Provided data:
-=-=-=-=-
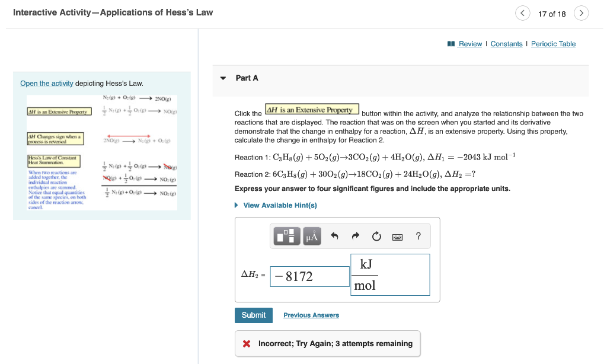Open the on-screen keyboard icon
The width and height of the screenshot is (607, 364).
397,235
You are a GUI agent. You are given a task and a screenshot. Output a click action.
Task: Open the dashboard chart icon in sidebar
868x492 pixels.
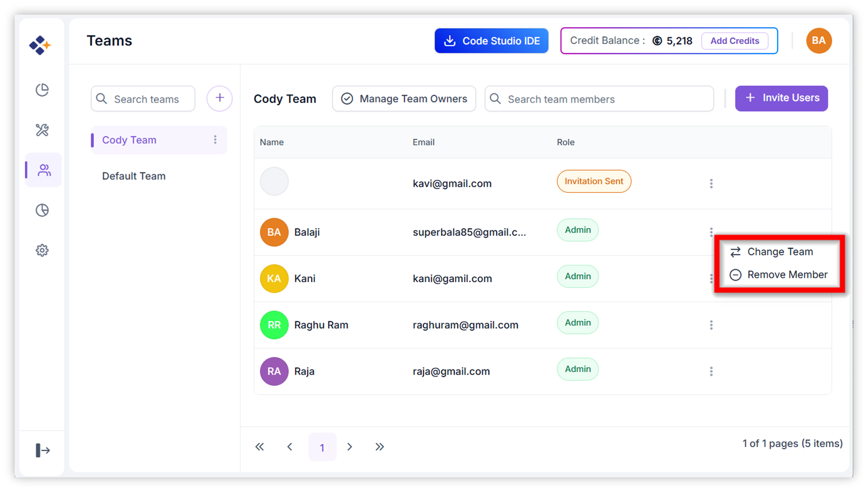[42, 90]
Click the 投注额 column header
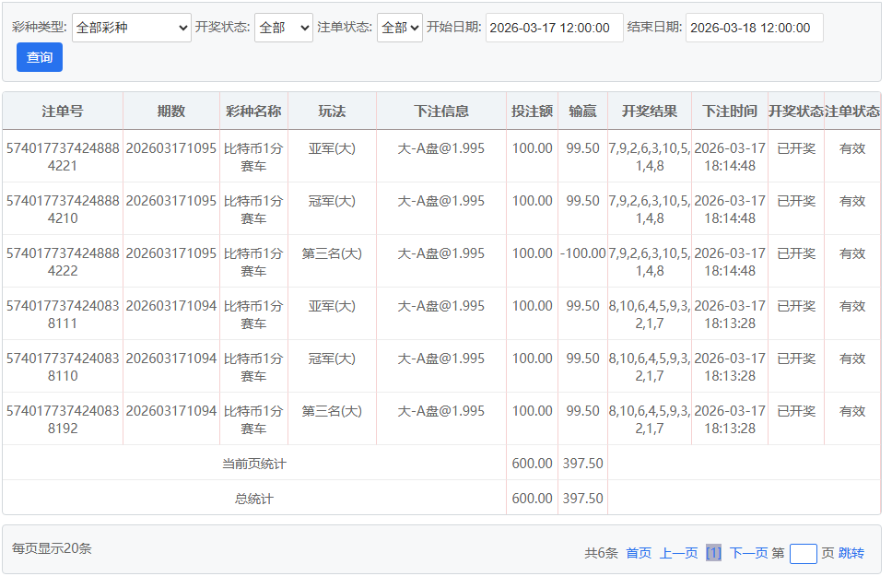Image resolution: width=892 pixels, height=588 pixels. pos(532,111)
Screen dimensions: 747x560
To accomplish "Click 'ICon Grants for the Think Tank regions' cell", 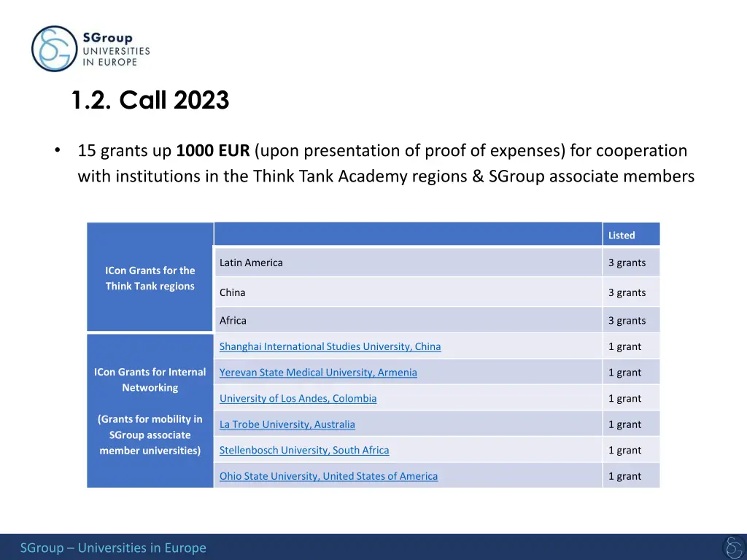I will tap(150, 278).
-=-=-=-=-
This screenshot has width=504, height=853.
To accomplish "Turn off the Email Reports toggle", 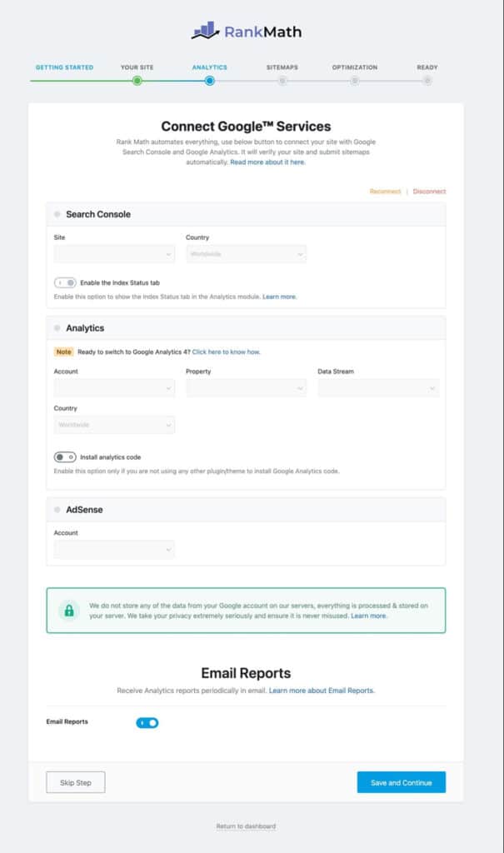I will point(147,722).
-=-=-=-=-
Task to complete:
Could you output exactly the lines above, from the line with "You are a GUI" up to and including the line with "Screen dimensions: 747x560", and nothing else, skipping the pictures?

Answer for the task:
You are a GUI agent. You are given a task and a screenshot. Output a click action.
Task: Open the dashboard chart icon in sidebar
868x492 pixels.
[42, 90]
Click the 投注额 column header
Image resolution: width=892 pixels, height=588 pixels. pos(532,111)
Screen dimensions: 747x560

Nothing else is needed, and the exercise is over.